NOTICE OF RESOLUTIONS

of

AEW UK REIT PLC

(the "Company")

Passed 12 September 2018

At a General Meeting of the above named Company, duly convened and held at The Cavendish Hotel, 81 Jermyn Street, St James', London, SW1Y 6JF on 12 September 2018 commencing at 12:15, the following resolutions were passed, Resolutions 1 and 3 as Special Resolutions and Resolution 2 as an Ordinary Resolution.

Resolution 1 – Special Resolution

THAT the new articles of association (in the form produced to the General Meeting and signed by the Chairman for the purposes of identification) be adopted as the articles of association of the Company in substitution for and to the exclusion of the existing articles of association.
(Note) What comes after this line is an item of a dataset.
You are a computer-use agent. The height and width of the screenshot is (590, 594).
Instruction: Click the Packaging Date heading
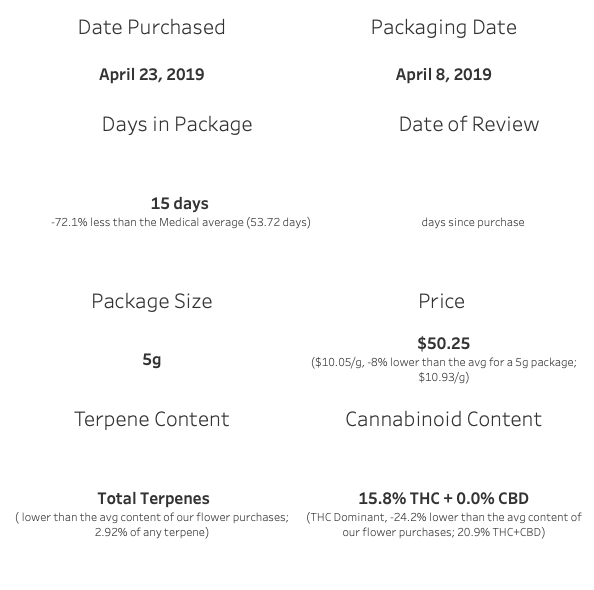click(x=444, y=28)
Resolution 2 - Ordinary Resolution

THAT conditionally upon the passing of Resolution 1, the Directors be and are generally and unconditionally authorised pursuant to and in accordance with section 551 of the Companies Act 2006 (the "Act") to exercise all the powers of the Company to allot up to: (i) 250 million ordinary shares of £0.01 each in the capital of the Company ("Ordinary Shares"); and/or (ii) 250 million convertible redeemable preference shares of £0.01 each in the capital of the Company ("C Shares" and, together with the Ordinary Shares, the "Shares") pursuant to a potential share issuance programme as more particularly described in the shareholder circular of the Company dated 24 August 2018 (the "Share Issuance Programme"), such authority to expire at the earlier of the close of the Share Issuance Programme (unless previously renewed, varied or revoked by the Company at a general meeting) and 30 June 2020, save that the Company may, at any time prior to the expiry of such authority, make an offer or enter into an agreement which would or might require Shares to be allotted after the expiry of such authority and the Directors may allot Shares in pursuance of such an offer or agreement as if the authority conferred hereby had not expired. Any authority passed at the Company's annual general meeting also held on 12 September 2018 shall continue to have full force and effect

Resolution 3 – Special Resolution

THAT subject to the passing of Resolution 2 above, the Directors be and they are empowered pursuant to sections 570 to 573 of the Act to allot Shares for cash pursuant to the authority referred to in Resolution 2 above as if section 561 of the Act did not apply to any such allotment provided that this power: (i) shall be limited to the allotment of 250 million Ordinary Shares and/or 250 million C Shares; and (ii) expires at the earlier of the close of the Share Issuance Programme (unless previously renewed, varied or revoked by the Company at a general meeting) and 30 June 2020, save that the Company may, at any time prior to the expiry of such power, make an offer or enter into an agreement which would or might require Shares to be allotted after the expiry of s uch power, and the Directors may allot Shares in pursuance of such an offer or agreement as if such power had not expired. Any authority passed at the Company's annual general meeting also held on 12 September 2018 shall continue to have full force and effect.